• _WHAT THE TASK ASKS_
Render the material from the line containing "Task: Click the first record navigation icon" through the end of the material as a JSON list of strings, one string per line and no blank lines.

**** THE INPUT

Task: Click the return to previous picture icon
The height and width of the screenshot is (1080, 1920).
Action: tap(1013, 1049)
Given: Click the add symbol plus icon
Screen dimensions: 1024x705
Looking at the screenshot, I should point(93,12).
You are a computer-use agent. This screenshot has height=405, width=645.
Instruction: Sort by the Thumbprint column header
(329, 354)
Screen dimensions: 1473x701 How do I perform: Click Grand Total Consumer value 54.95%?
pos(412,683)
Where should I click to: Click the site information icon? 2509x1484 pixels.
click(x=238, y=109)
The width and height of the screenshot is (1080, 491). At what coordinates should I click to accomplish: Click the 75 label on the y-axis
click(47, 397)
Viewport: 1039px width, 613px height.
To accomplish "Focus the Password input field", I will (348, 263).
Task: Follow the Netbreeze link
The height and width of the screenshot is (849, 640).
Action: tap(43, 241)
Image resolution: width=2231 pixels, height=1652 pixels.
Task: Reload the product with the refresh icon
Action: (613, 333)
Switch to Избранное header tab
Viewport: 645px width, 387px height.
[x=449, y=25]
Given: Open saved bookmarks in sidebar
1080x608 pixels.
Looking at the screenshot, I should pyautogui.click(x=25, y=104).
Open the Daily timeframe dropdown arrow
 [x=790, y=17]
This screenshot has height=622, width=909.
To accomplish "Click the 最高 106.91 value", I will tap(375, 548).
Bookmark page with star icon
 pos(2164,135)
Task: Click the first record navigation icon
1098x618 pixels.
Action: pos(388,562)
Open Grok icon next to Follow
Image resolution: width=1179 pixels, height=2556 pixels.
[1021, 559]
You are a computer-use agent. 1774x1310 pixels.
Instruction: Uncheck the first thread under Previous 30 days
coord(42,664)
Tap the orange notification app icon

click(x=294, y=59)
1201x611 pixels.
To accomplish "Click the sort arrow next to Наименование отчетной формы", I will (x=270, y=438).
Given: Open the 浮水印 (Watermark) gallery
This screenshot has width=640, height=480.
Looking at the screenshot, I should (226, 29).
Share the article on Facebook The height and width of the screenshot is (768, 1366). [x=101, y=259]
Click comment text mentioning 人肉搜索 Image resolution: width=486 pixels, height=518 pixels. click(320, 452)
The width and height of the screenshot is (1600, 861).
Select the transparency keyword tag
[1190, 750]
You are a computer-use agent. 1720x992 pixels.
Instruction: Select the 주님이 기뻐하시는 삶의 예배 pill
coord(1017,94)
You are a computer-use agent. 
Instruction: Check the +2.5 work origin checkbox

********

• _THE RESULT_
[
  "Task: Click the first record navigation icon",
  "1098x618 pixels.",
  "Action: pos(388,562)",
  "Open Grok icon next to Follow",
  "Image resolution: width=1179 pixels, height=2556 pixels.",
  "[1021, 559]",
  "You are a computer-use agent. 1774x1310 pixels.",
  "Instruction: Uncheck the first thread under Previous 30 days",
  "coord(42,664)",
  "Tap the orange notification app icon",
  "click(x=294, y=59)",
  "1201x611 pixels.",
  "To accomplish \"Click the sort arrow next to Наименование отчетной формы\", I will (x=270, y=438).",
  "Given: Open the 浮水印 (Watermark) gallery",
  "This screenshot has width=640, height=480.",
  "Looking at the screenshot, I should (226, 29).",
  "Share the article on Facebook The height and width of the screenshot is (768, 1366). [x=101, y=259]",
  "Click comment text mentioning 人肉搜索 Image resolution: width=486 pixels, height=518 pixels. click(320, 452)",
  "The width and height of the screenshot is (1600, 861).",
  "Select the transparency keyword tag",
  "[1190, 750]",
  "You are a computer-use agent. 1720x992 pixels.",
  "Instruction: Select the 주님이 기뻐하시는 삶의 예배 pill",
  "coord(1017,94)",
  "You are a computer-use agent. ",
  "Instruction: Check the +2.5 work origin checkbox"
]